The Reserve Bank of India (RBI) has taken a major step to tokenise debit, credit and prepaid transactions in order to make such service more secure.
Its guidelines on tokenisation of debit/credit card payments, released on January 8, will not only enhance online security but will give customers a new option to not share their original card number.
A cardholder may avail of these services by registering the card on the token requestor’s app after giving explicit consent. No charges shall be recovered from the customer for availing this service, the notification said.
All extant instructions of Reserve Bank on safety and security of card transactions, including a mandate for Additional Factor of Authentication (AFA)/PIN entry shall be applicable for tokenised card transactions also, it added.
What is tokenisation?
According to the top bank’s notification, tokenisation involves a process in which a unique token, issued by the bank, masks sensitive card details.
Thereafter, in lieu of actual card details, this token is used to perform card transactions in contactless mode at Point Of Sale(POS) terminals, Quick Response(QR) code payments, etc, it said.
The permisson to tokenise cards is a huge step towards enhancing security of debit and credit cards, which have been exposed to serious online cyber crimes.
RBI’s permission will apply to all channels of transactions including Near Field Communication or Magnetic Secure Transmission (MST) based contactless transactions, in-app payments, QR code-based payments and token storage mechanisms.
However, the facility shall be offered only through mobile phones and tablets initially. Extension to other devices will be examined later based on the experience.
As a customer, nothing changes in the way you conduct transactions using a credit or debit card: All you have to do is swipe credit or debit card. However, in the new process, no merchant can store your original debit or credit card number.
Instead of your 16-digit payment account number (card number), a randomly generated token ID issued by your bank, can be used.
The security-packed tokens, once issued, does not permit anyone else expect you can find out the original token number.

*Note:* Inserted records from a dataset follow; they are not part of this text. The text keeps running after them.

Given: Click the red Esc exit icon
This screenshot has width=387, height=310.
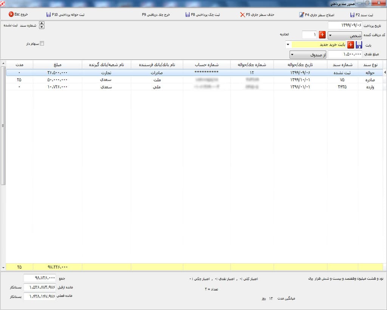Looking at the screenshot, I should [x=11, y=14].
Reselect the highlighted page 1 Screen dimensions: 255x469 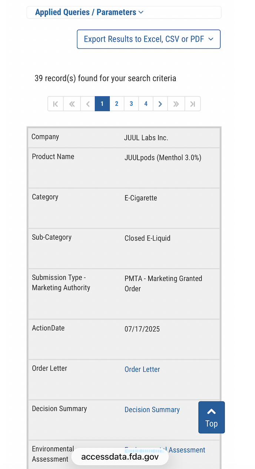pos(102,104)
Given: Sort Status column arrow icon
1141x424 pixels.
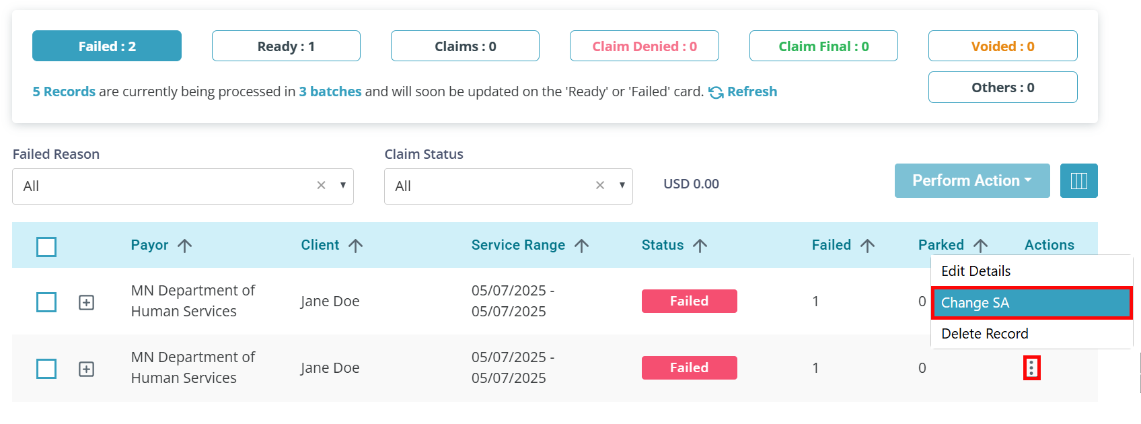Looking at the screenshot, I should click(700, 246).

The 16-digit token will keep changing with every single transaction, making it impossible for any vendor or third-party to know your actual debit or credit card number.
Customers shopping online will only provide the generated token number in lieu of the actual card number.
RBI, however, has made it clear that Additional Factor of Authentication (AFA)/ PIN entry shall be applicable for tokenised card transactions too.
The top bank has clearly stated that no charges should be recovered from the customer for availing this service.
While RBI has issued guidelines on tokenisatioin, card services can only be initiated by authorised card payment networks. Since a third-party has to provide the tokenisation services, the card payment networks have been asked to employ a mechanism for periodic system audit at frequent intervals.
This system audit shall be undertaken by empanelled auditors of Indian Computer Emergency Response Team (CERT-In) and all related instructions of Reserve Bank in respect of system audits shall also be adhered to. A copy of this audit report shall be furnished to the Reserve Bank, with comments of auditors on deviations, said the top bank.